When using graphics mesh pipelines with task and mesh shaders, a typical use case is to segmented meshes into smaller segments called meshlets, and process these. These meshlets contain multiple triangles that should ideally be structured in a meaningful way in memory in order to enable efficient processing, like for example good memory and cache coherency. Meshlets of triangle meshes typically consist of relatively small packages of vertices and triangles of the original mesh geometry. More information on how the meshlet pipeline works can be found on Nvidia's developer blog: Christoph Kubisch - Introduction to Turing Mesh Shaders.
Auto-Vk-Toolkit provides utility functions that help to divide a mesh into meshlets and convert the resulting data structure into one that can be directly used on the GPU. The implementation can be found in meshlet_helpers.hpp and meshlet_helpers.cpp.

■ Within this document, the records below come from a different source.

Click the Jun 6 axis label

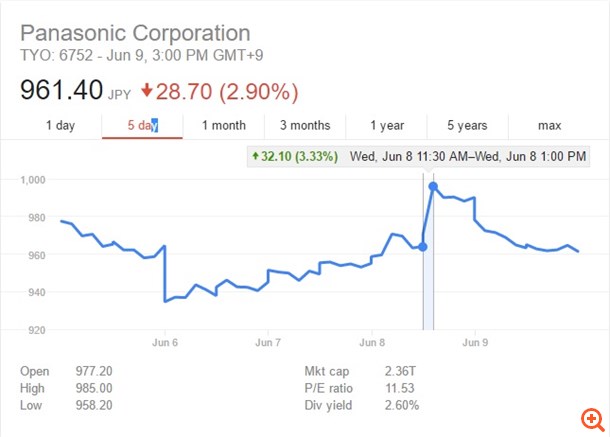click(163, 342)
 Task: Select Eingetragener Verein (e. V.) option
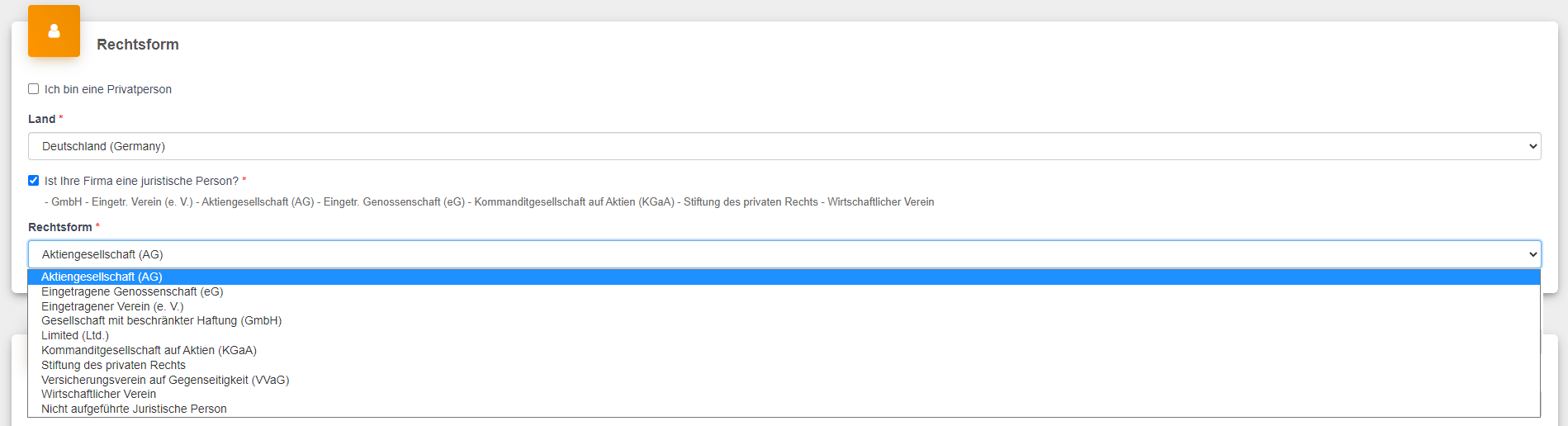click(784, 306)
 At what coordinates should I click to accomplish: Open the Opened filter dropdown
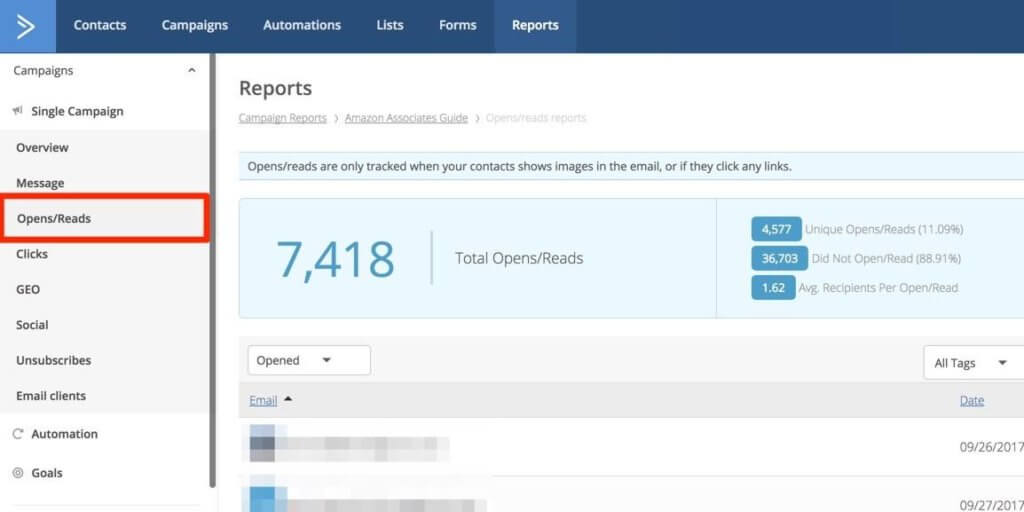point(309,361)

As a first step, the models and mesh indices that are to be divided into meshlets need to be selected. The helper function avk::make_model_references_and_mesh_indices_selection
can be used for this purpose.
The resulting collection can be used with one of the overloads of avk::divide_into_meshlets
. If no custom division function is provided to this helper function, a simple algorithm (via avk::basic_meshlets_divider
) is used by default, which just combines consecutive vertices into a meshlet until the limits defined by its parameters aMaxVertices
and aMaxIndices
have been reached. It should be noted that this will likely not result in good vertex reuse, but is a quick way to get up and running.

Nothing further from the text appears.